— Problem to solve —
A complete, word-for-word restatement of the entries is needed.

— Data records —
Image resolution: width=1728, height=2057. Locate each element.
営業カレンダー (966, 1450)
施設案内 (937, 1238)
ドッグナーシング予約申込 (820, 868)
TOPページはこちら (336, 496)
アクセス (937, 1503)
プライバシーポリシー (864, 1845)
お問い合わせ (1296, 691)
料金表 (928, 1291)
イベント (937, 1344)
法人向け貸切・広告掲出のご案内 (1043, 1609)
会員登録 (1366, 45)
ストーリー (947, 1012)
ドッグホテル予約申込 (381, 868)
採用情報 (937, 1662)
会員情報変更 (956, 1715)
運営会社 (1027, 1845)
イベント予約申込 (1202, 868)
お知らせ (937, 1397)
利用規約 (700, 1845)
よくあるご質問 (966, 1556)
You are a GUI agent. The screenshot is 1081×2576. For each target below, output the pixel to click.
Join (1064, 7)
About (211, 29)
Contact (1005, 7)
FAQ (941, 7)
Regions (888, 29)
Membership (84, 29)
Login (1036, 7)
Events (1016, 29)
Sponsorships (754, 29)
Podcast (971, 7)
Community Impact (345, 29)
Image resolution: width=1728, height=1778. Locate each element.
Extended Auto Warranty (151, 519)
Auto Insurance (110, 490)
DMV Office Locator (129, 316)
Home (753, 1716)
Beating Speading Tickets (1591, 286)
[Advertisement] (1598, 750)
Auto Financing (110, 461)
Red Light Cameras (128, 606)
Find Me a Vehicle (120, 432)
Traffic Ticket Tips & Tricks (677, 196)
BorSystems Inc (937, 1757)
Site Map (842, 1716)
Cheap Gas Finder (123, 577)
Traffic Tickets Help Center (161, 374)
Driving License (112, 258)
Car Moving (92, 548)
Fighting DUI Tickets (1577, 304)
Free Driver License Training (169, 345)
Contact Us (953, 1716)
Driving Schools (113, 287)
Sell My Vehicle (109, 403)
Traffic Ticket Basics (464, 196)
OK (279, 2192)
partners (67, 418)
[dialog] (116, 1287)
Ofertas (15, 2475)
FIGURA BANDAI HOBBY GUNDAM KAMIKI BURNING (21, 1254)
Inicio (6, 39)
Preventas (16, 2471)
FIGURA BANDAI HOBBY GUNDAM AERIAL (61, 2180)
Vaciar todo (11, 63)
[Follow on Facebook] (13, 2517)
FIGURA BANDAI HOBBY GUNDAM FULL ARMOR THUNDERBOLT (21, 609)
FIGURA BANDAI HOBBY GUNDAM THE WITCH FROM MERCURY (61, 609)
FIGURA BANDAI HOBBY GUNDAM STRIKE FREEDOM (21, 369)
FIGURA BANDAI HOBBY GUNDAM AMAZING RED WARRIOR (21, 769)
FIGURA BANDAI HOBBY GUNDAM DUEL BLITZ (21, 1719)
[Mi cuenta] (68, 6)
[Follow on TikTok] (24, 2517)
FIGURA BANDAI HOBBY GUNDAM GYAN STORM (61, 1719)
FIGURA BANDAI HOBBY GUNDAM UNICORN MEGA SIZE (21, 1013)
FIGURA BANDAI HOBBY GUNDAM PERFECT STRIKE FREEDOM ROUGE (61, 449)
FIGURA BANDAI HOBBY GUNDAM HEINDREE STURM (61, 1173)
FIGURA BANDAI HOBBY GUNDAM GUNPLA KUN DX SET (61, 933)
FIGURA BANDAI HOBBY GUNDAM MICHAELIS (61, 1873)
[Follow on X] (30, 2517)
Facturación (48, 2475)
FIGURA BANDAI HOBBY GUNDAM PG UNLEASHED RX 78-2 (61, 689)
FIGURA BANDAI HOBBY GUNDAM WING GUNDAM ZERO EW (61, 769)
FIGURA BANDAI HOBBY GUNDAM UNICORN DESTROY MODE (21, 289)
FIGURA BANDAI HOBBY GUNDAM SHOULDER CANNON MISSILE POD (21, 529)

— Answer to the problem —
Image resolution: width=1728, height=2057. Locate each element.
営業カレンダー (966, 1450)
施設案内 (937, 1238)
ドッグナーシング予約申込 (820, 868)
TOPページはこちら (336, 496)
アクセス (937, 1503)
プライバシーポリシー (864, 1845)
お問い合わせ (1296, 691)
料金表 (928, 1291)
イベント (937, 1344)
法人向け貸切・広告掲出のご案内 (1043, 1609)
会員登録 (1366, 45)
ストーリー (947, 1012)
ドッグホテル予約申込 (381, 868)
採用情報 (937, 1662)
会員情報変更 (956, 1715)
運営会社 (1027, 1845)
イベント予約申込 (1202, 868)
お知らせ (937, 1397)
利用規約 (700, 1845)
よくあるご質問 (966, 1556)
You are a GUI agent. The screenshot is 1081×2576. For each target below, output the pixel to click.
Join (1064, 7)
About (211, 29)
Contact (1005, 7)
FAQ (941, 7)
Regions (888, 29)
Membership (84, 29)
Login (1036, 7)
Events (1016, 29)
Sponsorships (754, 29)
Podcast (971, 7)
Community Impact (345, 29)
Image resolution: width=1728, height=1778. Locate each element.
Extended Auto Warranty (151, 519)
Auto Insurance (110, 490)
DMV Office Locator (129, 316)
Home (753, 1716)
Beating Speading Tickets (1591, 286)
[Advertisement] (1598, 750)
Auto Financing (110, 461)
Red Light Cameras (128, 606)
Find Me a Vehicle (120, 432)
Traffic Ticket Tips & Tricks (677, 196)
BorSystems Inc (937, 1757)
Site Map (842, 1716)
Cheap Gas Finder (123, 577)
Traffic Tickets Help Center (161, 374)
Driving License (112, 258)
Car Moving (92, 548)
Fighting DUI Tickets (1577, 304)
Free Driver License Training (169, 345)
Contact Us (953, 1716)
Driving Schools (113, 287)
Sell My Vehicle (109, 403)
Traffic Ticket Basics (464, 196)
OK (279, 2192)
partners (67, 418)
[dialog] (116, 1287)
Ofertas (15, 2475)
FIGURA BANDAI HOBBY GUNDAM KAMIKI BURNING (21, 1254)
Inicio (6, 39)
Preventas (16, 2471)
FIGURA BANDAI HOBBY GUNDAM AERIAL (61, 2180)
Vaciar todo (11, 63)
[Follow on Facebook] (13, 2517)
FIGURA BANDAI HOBBY GUNDAM FULL ARMOR THUNDERBOLT (21, 609)
FIGURA BANDAI HOBBY GUNDAM THE WITCH FROM MERCURY (61, 609)
FIGURA BANDAI HOBBY GUNDAM STRIKE FREEDOM (21, 369)
FIGURA BANDAI HOBBY GUNDAM AMAZING RED WARRIOR (21, 769)
FIGURA BANDAI HOBBY GUNDAM DUEL BLITZ (21, 1719)
[Mi cuenta] (68, 6)
[Follow on TikTok] (24, 2517)
FIGURA BANDAI HOBBY GUNDAM GYAN STORM (61, 1719)
FIGURA BANDAI HOBBY GUNDAM UNICORN MEGA SIZE (21, 1013)
FIGURA BANDAI HOBBY GUNDAM PERFECT STRIKE FREEDOM ROUGE (61, 449)
FIGURA BANDAI HOBBY GUNDAM HEINDREE STURM (61, 1173)
FIGURA BANDAI HOBBY GUNDAM GUNPLA KUN DX SET (61, 933)
FIGURA BANDAI HOBBY GUNDAM MICHAELIS (61, 1873)
[Follow on X] (30, 2517)
Facturación (48, 2475)
FIGURA BANDAI HOBBY GUNDAM PG UNLEASHED RX 78-2 (61, 689)
FIGURA BANDAI HOBBY GUNDAM WING GUNDAM ZERO EW (61, 769)
FIGURA BANDAI HOBBY GUNDAM UNICORN DESTROY MODE (21, 289)
FIGURA BANDAI HOBBY GUNDAM SHOULDER CANNON MISSILE POD (21, 529)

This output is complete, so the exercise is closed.